Et quand on s’est permis de relever ce mensonge, la direction a usé d’une pirouette en répondant qu’elle ne tolérerait pas qu’on remette en cause le travail des agents du SAR. Or, ce n’est pas le travail des agents du SAR que nous remettons en cause, c’est le sien !! Puis, elle a fini par lâcher, très énervée : « on ne peut pas faire n’importe quoi avec l’argent public ! » Nous lui répondons donc de mettre en application ses propos et d’utiliser l’argent public à bon escient, à savoir dans le cas présent de fournir assez tôt des masques aux agents pour préserver leur santé et contenir la propagation de l’épidémie !!

A Rouen, il semble que les choses se soient mieux passées qu’à Caen, on constate donc avec amertume qu’après un nouveau règlement intérieur passé en force, la direction harmonise le traitement des agents à sa guise !

Nous avons présenté sur ce point le vœu suivant au CTSD du 12 octobre : «  Les élus du CTSD de Normandie demandent que la direction soit plus pro-active dans la gestion de la crise sanitaire actuelle. Nous ne comprenons toujours pas ce qui justifie que les agents de l’Insee de Normandie n’aient pas été traités de la même façon que ceux de beaucoup d’autres régions auxquels l’administration a fourni des masques dès les premières semaines de déconfinement. » (Votes pour : CGT-SUD 2 sur 2 élus, CFDT : 1 sur 4 élus (3 présents))

Nous déplorons que la direction se fasse une spécialité de prendre les questions sanitaires avec désinvolture. En effet, déjà au moment de l’incendie de Lubrizol il y a un an, elle s’était montrée inconséquente en s’en tenant à une communication préfectorale que l’histoire jugera.

Elle a alors choisi de s’en tenir au minimum, arguant d’un périmètre de sécurité qui nous apparaît pour le moins arbitraire, pour rouvrir l’établissement dès le lendemain de l’incendie alors même que les rejets toxiques malodorants ont continué bien au-delà. Nous demandons que tous les agents de l’établissement de Rouen présents même un instant sur place ainsi que les enquêtrices et enquêteurs disposent, comme c’est le cas pour les agents d’autres administrations, d’une attestation d’exposition aux fumées et vapeurs de l’incendie de Lubrizol.

Certains membres du codir bénéficient probablement de conditions pour télétravailler en rapport avec celles dont ils jouissent en présentiel, qui sont déjà supérieures à celles de l’agent lambda. Ce n’est pas une raison pour ignorer que ce n’est pas le cas de tous les agents de l’Insee. Certains collègues vivent mal le confinement faute de moyens comparables aux leurs. Le fait est que le télétravail imposé 5 jours par semaine exacerbe les inégalités tout en les rendant invisibles, ce qui est bien pratique pour qui ne veut pas les voir.

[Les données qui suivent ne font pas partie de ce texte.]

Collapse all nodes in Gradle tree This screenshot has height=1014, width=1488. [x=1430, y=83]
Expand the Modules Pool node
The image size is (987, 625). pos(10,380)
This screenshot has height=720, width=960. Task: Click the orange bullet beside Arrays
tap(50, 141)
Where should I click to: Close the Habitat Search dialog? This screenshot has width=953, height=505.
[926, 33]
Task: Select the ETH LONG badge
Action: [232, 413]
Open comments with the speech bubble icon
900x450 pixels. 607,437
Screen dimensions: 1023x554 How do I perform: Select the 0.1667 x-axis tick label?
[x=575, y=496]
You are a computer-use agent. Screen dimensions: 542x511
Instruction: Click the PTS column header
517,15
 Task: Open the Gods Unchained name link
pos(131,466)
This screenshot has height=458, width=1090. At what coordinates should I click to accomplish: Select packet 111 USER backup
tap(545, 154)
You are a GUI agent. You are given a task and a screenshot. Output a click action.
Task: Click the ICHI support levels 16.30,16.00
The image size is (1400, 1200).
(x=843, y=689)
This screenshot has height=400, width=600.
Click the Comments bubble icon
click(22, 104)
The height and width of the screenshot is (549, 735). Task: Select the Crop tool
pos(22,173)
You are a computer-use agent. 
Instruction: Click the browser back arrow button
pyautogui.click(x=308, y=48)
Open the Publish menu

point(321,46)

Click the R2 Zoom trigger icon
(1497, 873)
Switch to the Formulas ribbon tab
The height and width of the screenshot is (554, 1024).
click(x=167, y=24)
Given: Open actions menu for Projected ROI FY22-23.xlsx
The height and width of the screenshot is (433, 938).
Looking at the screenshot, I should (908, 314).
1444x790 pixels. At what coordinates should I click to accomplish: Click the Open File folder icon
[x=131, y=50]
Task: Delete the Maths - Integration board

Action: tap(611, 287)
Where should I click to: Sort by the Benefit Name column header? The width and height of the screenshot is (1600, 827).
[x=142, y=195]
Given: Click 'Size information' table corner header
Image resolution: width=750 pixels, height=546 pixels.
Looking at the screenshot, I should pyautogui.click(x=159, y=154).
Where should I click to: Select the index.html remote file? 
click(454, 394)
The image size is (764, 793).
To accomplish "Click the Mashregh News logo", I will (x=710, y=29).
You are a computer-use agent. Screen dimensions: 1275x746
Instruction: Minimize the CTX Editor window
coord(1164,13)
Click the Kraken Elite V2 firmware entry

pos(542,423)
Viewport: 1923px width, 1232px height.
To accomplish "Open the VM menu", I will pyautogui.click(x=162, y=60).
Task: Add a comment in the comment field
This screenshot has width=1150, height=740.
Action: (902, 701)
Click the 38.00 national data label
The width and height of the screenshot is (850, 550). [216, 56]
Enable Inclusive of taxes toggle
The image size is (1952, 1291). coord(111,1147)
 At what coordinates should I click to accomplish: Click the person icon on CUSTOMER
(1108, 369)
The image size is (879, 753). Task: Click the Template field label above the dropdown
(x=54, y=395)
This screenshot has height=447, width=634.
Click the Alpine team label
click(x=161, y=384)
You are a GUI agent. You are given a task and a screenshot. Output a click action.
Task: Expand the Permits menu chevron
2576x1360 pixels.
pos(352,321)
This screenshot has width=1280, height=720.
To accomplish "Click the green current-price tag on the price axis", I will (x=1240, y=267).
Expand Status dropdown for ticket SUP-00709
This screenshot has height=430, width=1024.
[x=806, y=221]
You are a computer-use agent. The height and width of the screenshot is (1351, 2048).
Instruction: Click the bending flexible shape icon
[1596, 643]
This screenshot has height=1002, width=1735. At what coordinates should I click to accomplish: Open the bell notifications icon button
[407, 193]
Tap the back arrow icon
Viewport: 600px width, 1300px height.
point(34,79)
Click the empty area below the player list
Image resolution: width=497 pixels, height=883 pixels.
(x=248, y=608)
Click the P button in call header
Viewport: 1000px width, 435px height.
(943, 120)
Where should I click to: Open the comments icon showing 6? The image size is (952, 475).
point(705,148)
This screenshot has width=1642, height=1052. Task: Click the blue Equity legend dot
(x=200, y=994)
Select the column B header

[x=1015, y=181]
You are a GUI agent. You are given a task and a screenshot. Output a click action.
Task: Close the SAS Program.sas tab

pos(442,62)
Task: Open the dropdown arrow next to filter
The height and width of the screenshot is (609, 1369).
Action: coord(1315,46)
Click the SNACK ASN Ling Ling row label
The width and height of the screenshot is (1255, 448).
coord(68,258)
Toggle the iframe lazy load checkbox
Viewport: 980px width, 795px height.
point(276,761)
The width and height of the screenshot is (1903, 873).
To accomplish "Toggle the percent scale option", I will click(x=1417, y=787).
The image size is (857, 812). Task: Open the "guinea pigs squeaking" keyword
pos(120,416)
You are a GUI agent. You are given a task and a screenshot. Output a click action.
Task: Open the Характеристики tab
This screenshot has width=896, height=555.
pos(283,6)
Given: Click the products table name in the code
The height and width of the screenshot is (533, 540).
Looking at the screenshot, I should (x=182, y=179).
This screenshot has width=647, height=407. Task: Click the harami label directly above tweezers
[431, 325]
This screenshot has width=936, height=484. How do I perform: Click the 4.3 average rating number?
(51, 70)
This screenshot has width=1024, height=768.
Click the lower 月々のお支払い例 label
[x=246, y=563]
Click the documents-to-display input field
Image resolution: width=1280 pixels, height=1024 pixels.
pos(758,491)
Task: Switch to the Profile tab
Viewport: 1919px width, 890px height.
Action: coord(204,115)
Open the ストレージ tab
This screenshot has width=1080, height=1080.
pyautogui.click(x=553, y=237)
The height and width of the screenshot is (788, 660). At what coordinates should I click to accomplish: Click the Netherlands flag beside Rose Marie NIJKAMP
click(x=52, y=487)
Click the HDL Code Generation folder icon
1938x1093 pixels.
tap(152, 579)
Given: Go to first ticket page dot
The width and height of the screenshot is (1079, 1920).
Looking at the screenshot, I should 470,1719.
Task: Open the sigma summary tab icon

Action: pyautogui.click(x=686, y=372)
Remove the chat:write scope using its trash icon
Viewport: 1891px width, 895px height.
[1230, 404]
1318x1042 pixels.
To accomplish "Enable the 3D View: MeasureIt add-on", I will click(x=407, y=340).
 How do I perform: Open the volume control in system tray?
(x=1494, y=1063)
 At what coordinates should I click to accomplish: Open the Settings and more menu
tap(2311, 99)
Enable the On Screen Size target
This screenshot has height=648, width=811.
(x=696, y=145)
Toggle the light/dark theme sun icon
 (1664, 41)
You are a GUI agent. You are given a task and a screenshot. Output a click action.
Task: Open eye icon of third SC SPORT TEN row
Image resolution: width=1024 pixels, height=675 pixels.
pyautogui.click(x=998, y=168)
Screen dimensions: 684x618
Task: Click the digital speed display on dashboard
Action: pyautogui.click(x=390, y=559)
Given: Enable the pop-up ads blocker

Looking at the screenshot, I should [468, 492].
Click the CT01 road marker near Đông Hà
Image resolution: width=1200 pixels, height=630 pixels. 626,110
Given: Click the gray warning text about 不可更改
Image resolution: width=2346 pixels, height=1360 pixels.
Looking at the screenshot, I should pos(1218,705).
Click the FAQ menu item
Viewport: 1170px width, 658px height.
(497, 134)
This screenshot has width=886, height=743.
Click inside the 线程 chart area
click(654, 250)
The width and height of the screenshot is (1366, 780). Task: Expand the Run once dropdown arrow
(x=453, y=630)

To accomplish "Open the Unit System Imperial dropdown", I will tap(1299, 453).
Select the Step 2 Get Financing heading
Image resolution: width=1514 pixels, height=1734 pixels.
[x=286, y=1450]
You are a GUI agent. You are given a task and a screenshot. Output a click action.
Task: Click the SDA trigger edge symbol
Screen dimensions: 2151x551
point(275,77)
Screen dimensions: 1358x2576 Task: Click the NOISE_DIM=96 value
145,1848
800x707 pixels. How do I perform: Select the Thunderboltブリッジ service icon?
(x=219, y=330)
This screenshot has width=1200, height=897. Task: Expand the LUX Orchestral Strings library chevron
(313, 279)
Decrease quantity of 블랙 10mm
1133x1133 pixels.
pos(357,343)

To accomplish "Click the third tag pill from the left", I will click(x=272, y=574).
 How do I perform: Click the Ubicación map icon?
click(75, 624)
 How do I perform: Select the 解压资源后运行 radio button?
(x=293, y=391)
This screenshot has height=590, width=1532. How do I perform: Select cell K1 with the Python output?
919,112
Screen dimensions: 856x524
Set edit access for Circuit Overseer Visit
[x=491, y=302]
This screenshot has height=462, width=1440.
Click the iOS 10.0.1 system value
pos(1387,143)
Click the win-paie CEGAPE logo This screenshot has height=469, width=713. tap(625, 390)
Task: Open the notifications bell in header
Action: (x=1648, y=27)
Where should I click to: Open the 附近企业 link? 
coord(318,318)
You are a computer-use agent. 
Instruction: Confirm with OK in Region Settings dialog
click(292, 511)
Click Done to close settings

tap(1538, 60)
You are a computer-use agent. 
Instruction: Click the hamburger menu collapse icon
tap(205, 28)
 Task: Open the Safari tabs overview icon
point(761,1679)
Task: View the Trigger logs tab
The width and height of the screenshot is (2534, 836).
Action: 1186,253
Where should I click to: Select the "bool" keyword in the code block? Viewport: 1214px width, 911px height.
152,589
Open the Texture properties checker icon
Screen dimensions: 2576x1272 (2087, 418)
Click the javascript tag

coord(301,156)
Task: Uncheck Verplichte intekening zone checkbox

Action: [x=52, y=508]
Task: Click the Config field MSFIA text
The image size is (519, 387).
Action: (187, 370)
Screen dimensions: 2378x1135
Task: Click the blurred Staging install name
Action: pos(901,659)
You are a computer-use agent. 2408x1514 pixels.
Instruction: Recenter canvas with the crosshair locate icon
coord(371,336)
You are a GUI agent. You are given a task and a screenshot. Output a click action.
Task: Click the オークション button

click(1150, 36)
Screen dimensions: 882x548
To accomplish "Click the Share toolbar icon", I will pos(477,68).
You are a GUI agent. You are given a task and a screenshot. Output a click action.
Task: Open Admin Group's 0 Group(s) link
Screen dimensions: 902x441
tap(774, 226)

Le travail en présentiel permet en effet de disposer d’un cadre qui permet de rendre visible ce qui ne va pas dans une installation, ainsi que d’éventuelles inégalités de traitement entre les agents. Tout le monde n’a pas le salaire d’un membre de codir et même à salaire égal, tout le monde n’a pas le même parcours de vie et ces différences sont génératrices d’inégalités, une évidence qu’on ne devrait pas avoir à rappeler. Nous demandons donc, a minima, que soit attribué aux agents un matériel adéquat. Nombre de collègues font en effet remonter des situations inacceptables neuf mois après le premier confinement : mal de dos, travail sur chaise inconfortable, utilisation de piles de livres comme rehausseur d’écran, ce qui présente un risque de chute. Nous demandons en outre le remboursement des frais engagés par les agents ainsi qu’une indemnité d’occupation du domicile.

Nous invitons nos collègues à prendre date pour d’éventuelles actions futures, quand la situation sanitaire le permettra, si la direction s’obstine à rester sourde à nos revendications. Pour en parler, nous vous invitons à participer à une HMI en zoom ce jeudi 3 décembre à 10h.